El encargado de Negocios de la Embajada de EE.UU. en Managua, Peter Brennan, insistió en que debe destruirse la totalidad de los misiles que posee el Ejército, aunque sea a “largo plazo”, porque representan un peligro para la aviación civil, en cualquier parte del mundo.

“Nicaragua, en esta parte del mundo, es el único país que tiene estos misiles.
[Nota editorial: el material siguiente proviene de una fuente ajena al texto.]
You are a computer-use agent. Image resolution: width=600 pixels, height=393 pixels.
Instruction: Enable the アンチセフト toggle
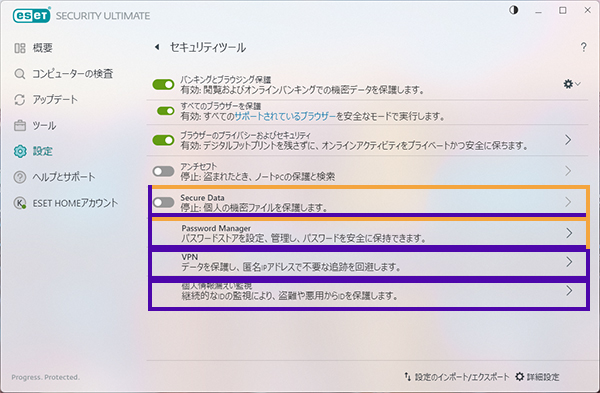pyautogui.click(x=163, y=171)
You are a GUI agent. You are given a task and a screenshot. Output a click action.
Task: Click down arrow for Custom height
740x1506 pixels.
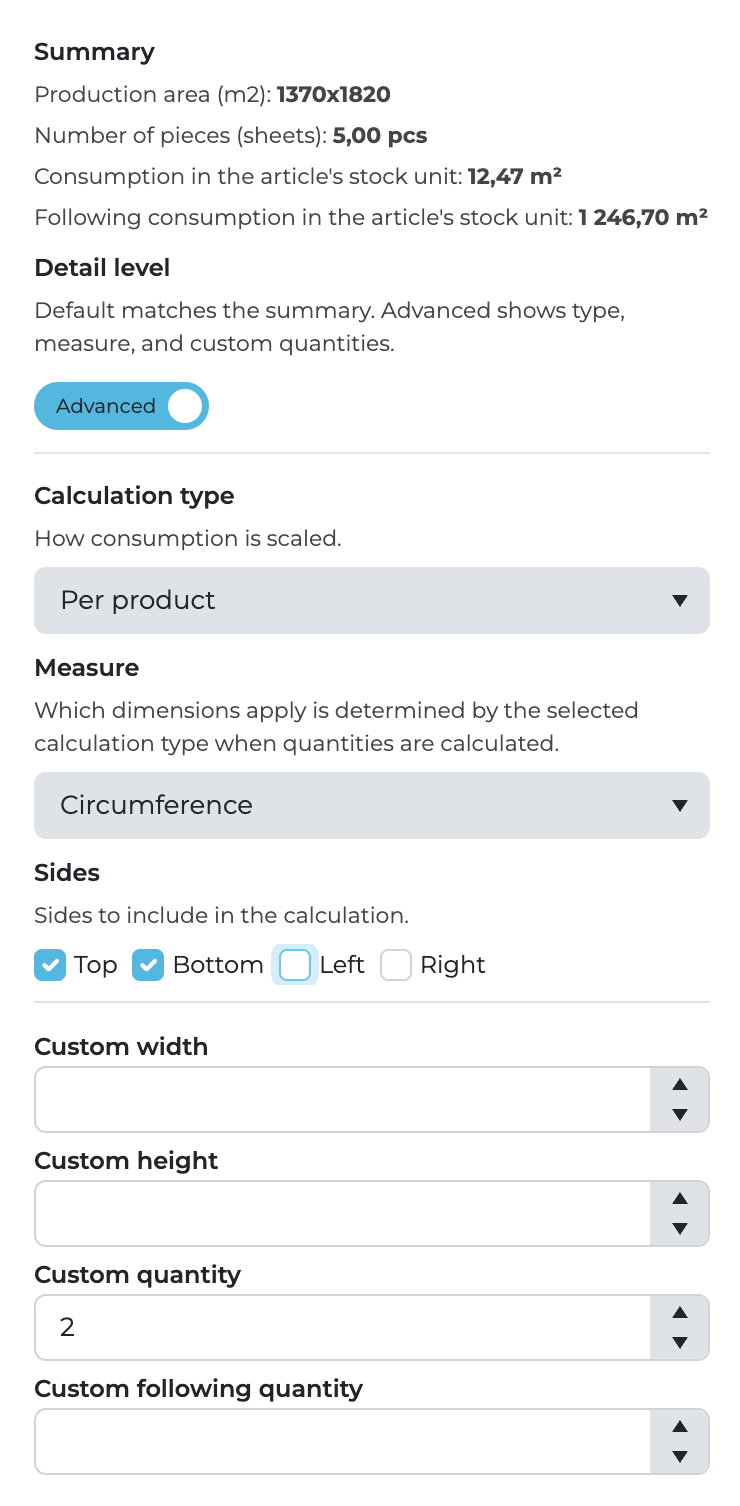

A largo plazo nos gustaría que no existieran, para que no haya el peligro de que caigan en manos de terroristas u otros”, manifestó el diplomático.

Brennan aseguró que su país trabaja no sólo en Nicaragua, sino en otras partes del mundo, para eliminar los misiles portátiles.

“Tenemos un programa en muchas partes del mundo, tratando de recuperar y destruir estos misiles para evitar que lleguen a las manos de terroristas, que ya se ha demostrado que ellos están buscando misiles así”, añadió.

El funcionario estadounidense rechazó que su país esté contemplando sanciones contra Nicaragua, en caso de que no cumpla el compromiso de destruir los Sam-7.

Tampoco quiso “especular” en el caso de que la Asamblea Nacional, que es la que tiene el poder para decidir sobre la destrucción de los misiles, se niegue a cumplir ese compromiso.

EJÉRCITO ACEPTA A MEDIAS

Mientras, el Inspector General del Ejército de Nicaragua, mayor general Ramón Calderón Vindell, confirmó que técnicamente ellos plantearon al presidente Bolaños la necesidad de conservar el 20 por ciento del arsenal.

No obstante, señaló que “su reducción, posterior a esa cifra, va a ser en la medida en que los medios técnicamente vayan llegando al final de su vida útil o sean empleados durante el desarrollo de maniobras”.